What is needed: Omit any picture, and return the remaining data exactly as written.

Material provided:
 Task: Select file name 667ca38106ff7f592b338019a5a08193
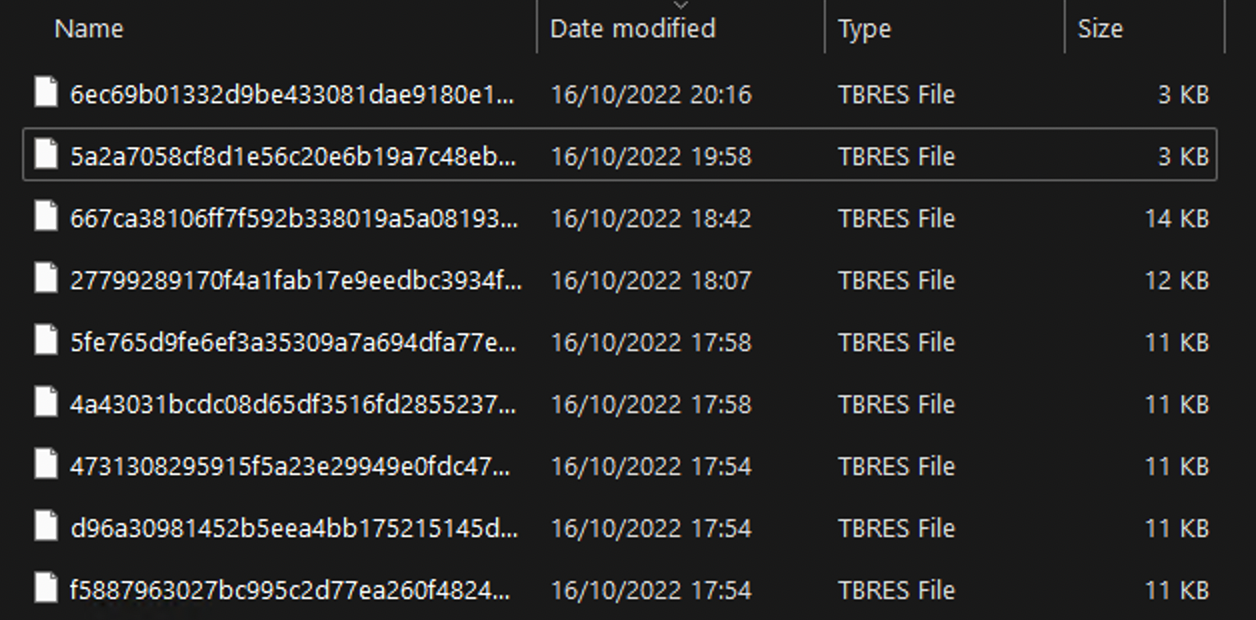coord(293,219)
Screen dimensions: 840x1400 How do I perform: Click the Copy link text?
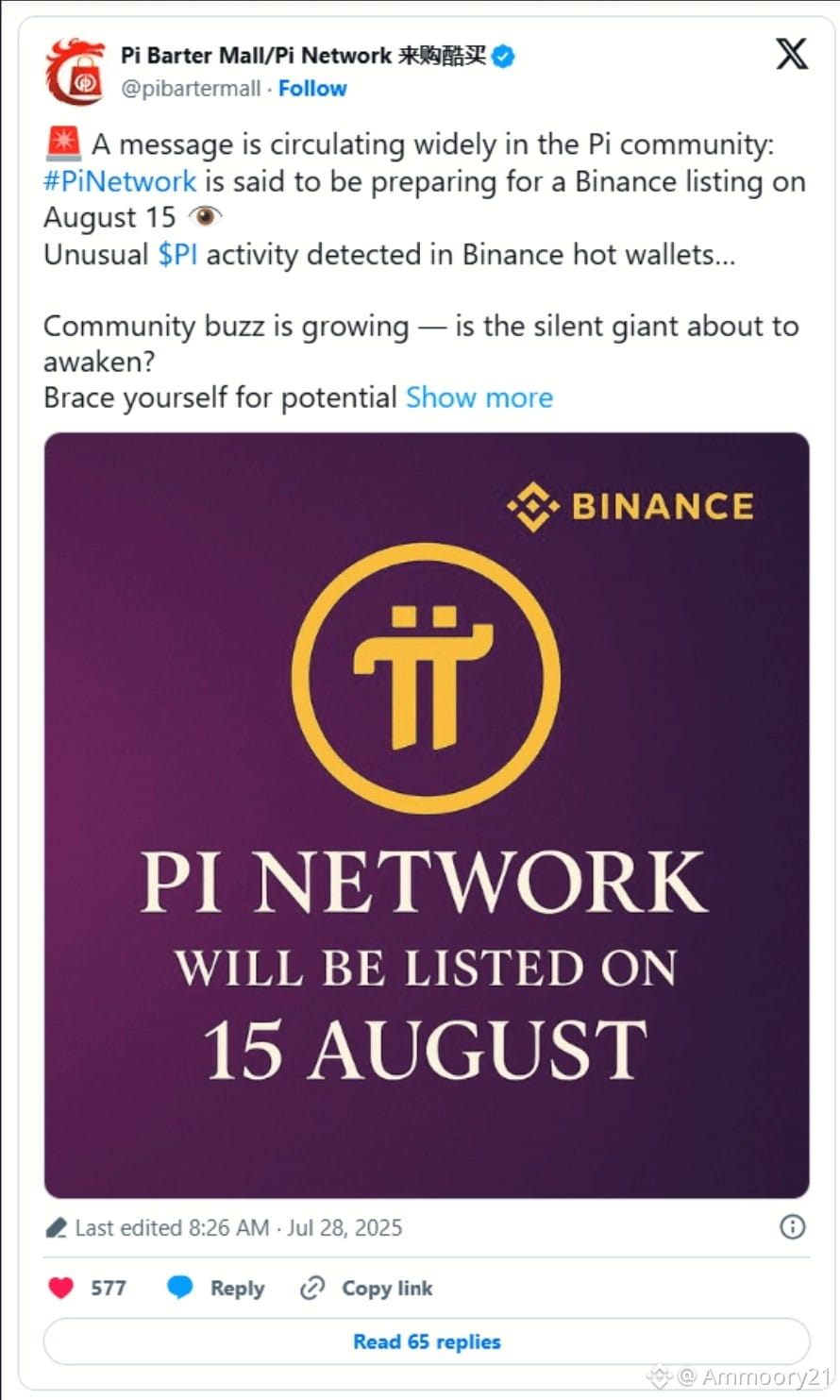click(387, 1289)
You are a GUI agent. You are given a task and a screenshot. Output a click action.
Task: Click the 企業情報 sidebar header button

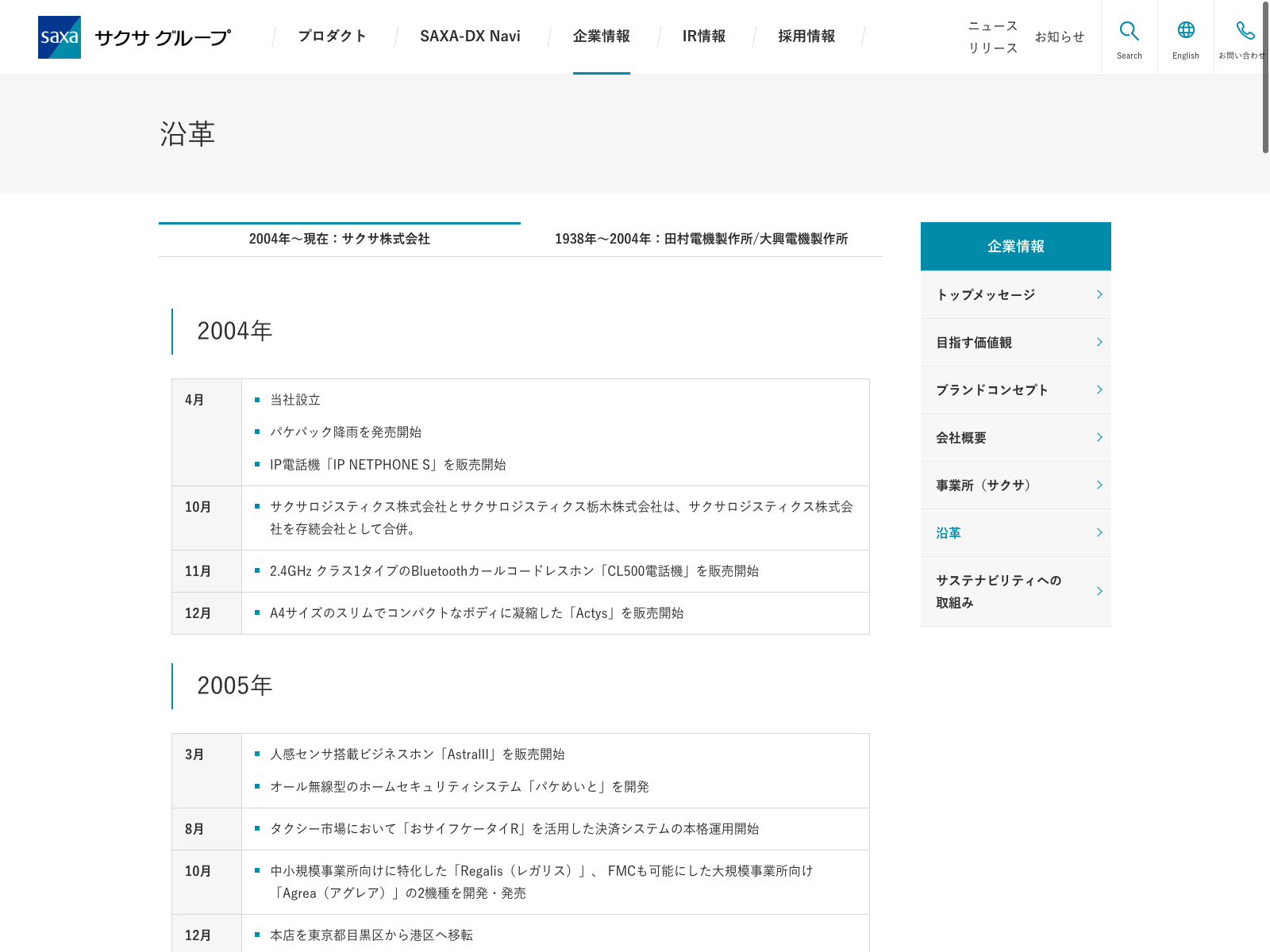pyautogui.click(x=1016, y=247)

Task answer:
 Task: Select file name 667ca38106ff7f592b338019a5a08193
coord(293,219)
Screen dimensions: 840x1400 How do I perform: Click the Copy link text?
click(387, 1289)
You are a GUI agent. You are given a task and a screenshot. Output a click action.
Task: Click the 企業情報 sidebar header button

pyautogui.click(x=1016, y=247)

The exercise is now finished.